As most of the branched faults are smaller in level, reservoir bodies along them are smaller in scale, lower in oil and gas filling degree, and difficult to form oil pool. But along a few main branched faults closely connected with the main deep-large faults, the fault-karst bodies often connect with those along the main deep-large faults, in which oil and gas can enrich and form oil pools of certain scale. For example, 2 wells deployed in this kind of reservoir have obtained industrial oil flow, with an average productivity of 30 t/d (Table 2).

The secondary internal faults are lowest in level and relatively isolated, difficult to form effective reservoirs and can’t reach hydrocarbon source. Two wells drilled into this kind of faults failed (Table 2) to produce liquid and large scale acid fracturing in them also failed to communicate with the effective reservoir.
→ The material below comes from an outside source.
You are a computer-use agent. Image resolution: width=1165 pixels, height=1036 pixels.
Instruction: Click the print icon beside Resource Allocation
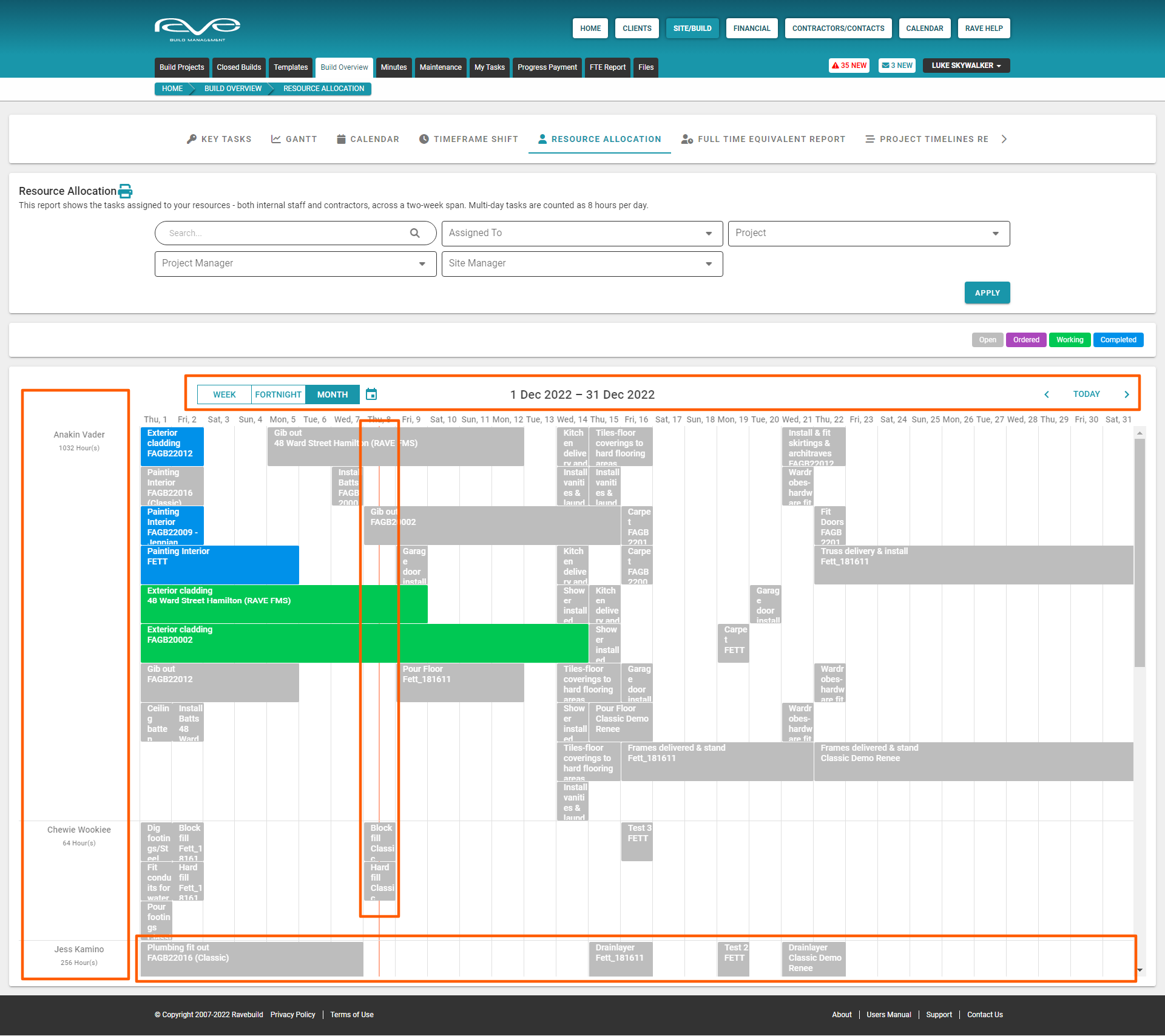click(125, 191)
The main drilling targets of Ordovician reservoirs in the South-Tahe area are fault-karst reservoirs controlled by main deep-large faults, while fault-karst reservoirs controlled by secondary faults or main branched faults are only replacement targets.

3.3.3. Oil-gas enrichment controlled by the nature of fault segment

The reservoirs formed along the same main deep-large fault are not connected as a whole, rather they are separated, inconsistent in location, scale, oil column height, and oil-water contact. These differences of them depend on the nature of fault segments.

For the same fault zone, the tensional segment has the most developed fault-karst body, extrusion segment comes the second and translation segment has the least developed fault- karst body. Because of different stress effect intensities, different segments of the same fault differ in active strength and filling intensity of oil and gas. Generally, the tension and extrusion segments have stronger activity and thus higher filling intensity and enrichment degree of oil and gas. In general, the tensional segment is the first, extrusion segment comes second, and translation segment is the last in oil and gas enrichment degree.

The data in Table 1 shows that the tensional and extrusion segments are obviously wider in fault width than the transla- tion segment. The tensional segment has the maximum width of 1.95 km, indicating that the fault activity is very strong, which is very favorable for development of fault-karst bodies and accumulation of oil and gas. For example, the wells in the second and third segments of Yueman2 fault belt have an average controlled reserves of 950 thousand tons, average initial productivity of 68 t/d, cumulative output per unit pressure drop of up to 2 232 t, and annual natural decline rate of production of only 9.5%, indicating that the formation energy is sufficient and the development effect is very good.

4. Conclusions

The Ordovician fault karst bodies in the South-Tahe area have segmented feature laterally, irregular and cross-layer features vertically. The development mode of fault karst bodies was controlled by fragmentation, karstification and hydrothermal transformation. According to the size of faults, pattern of fault-karst bodies formation could be classified into 3 types: the main deep-large fault model, the secondary fault model and the secondary internal fault model. The size of fault-karst bodies controlled by main deep-large faults was the largest and had high degree of connectivity, followed by the second one and the last one was the worst.

The main deep large faults, the associated branched faults and the secondary faults constituted the network system of hydrocarbon migration channels, and hydrocarbon showed the "T" type vertical migration and lateral adjustment. The segmented nature of and the level of the faults determined the characteristics of hydrocarbon "segmented accumulation and differential enrichment". The main deep large faults played a decisive role in oil and gas accumulation and controlled most of the reserves. The oil and gas accumulation degree of the secondary faults were relatively low, while the oil and gas accumulation of the secondary internal fault were difficult to accumulate. In the same fault zone, the tensional segment was the most abundant, followed by extrusion segment and the translation segment was the worst.